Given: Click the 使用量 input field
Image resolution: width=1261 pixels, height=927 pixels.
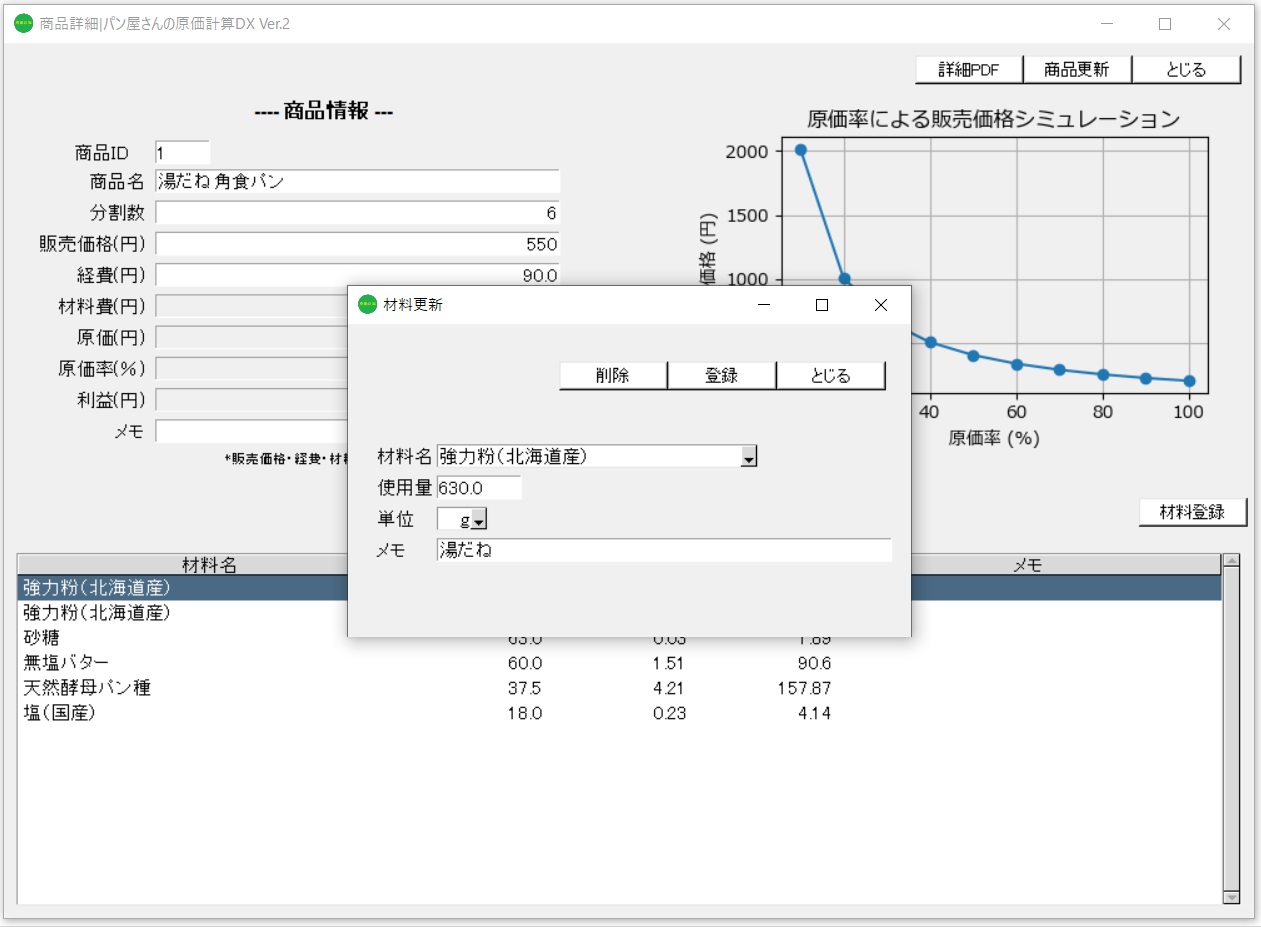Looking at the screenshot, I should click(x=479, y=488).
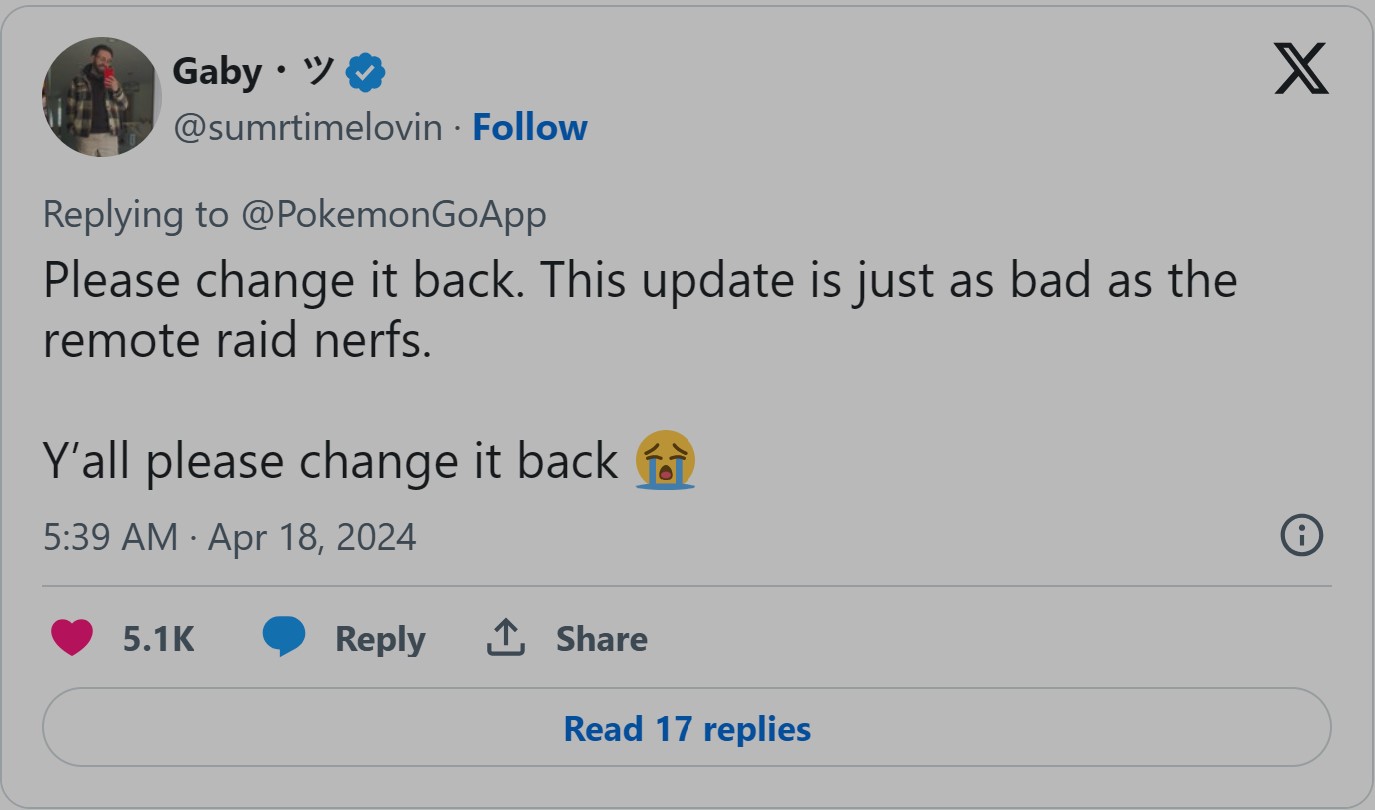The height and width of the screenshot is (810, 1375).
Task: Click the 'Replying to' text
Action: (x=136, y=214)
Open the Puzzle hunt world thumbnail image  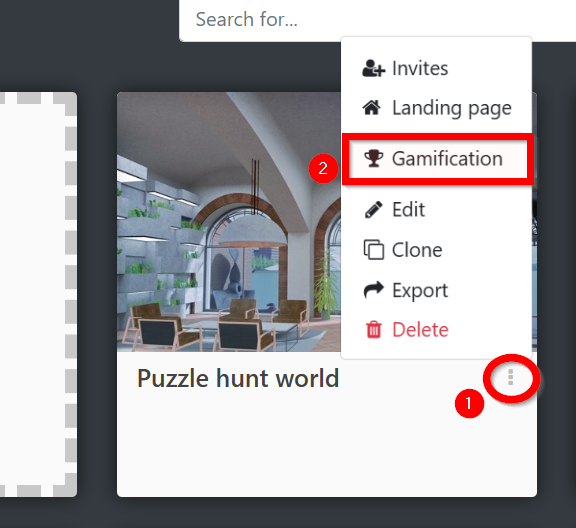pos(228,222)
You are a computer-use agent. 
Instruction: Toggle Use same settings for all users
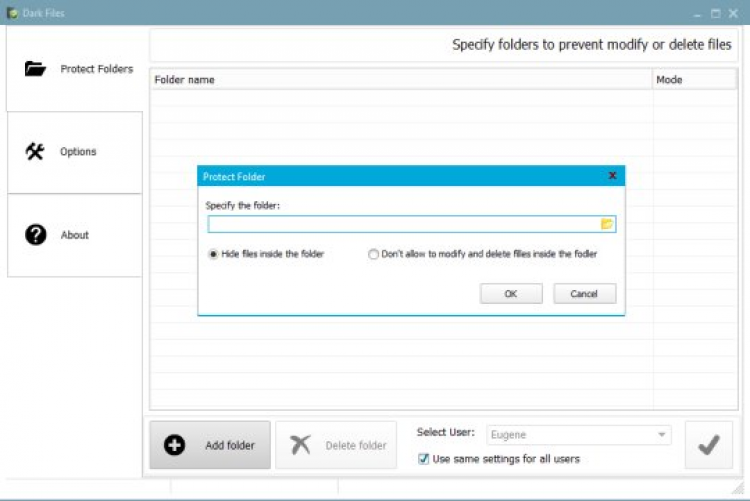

---*---

● **PROBLEM REQUIREMENTS**
Please write out exactly the lines starting at the one that contains "You are a computer-use agent." and ending with the final line of the entries, both ends included. Do not write out any pictures.

● **ANSWER TO THE PROBLEM**
You are a computer-use agent. 
Instruction: Toggle Use same settings for all users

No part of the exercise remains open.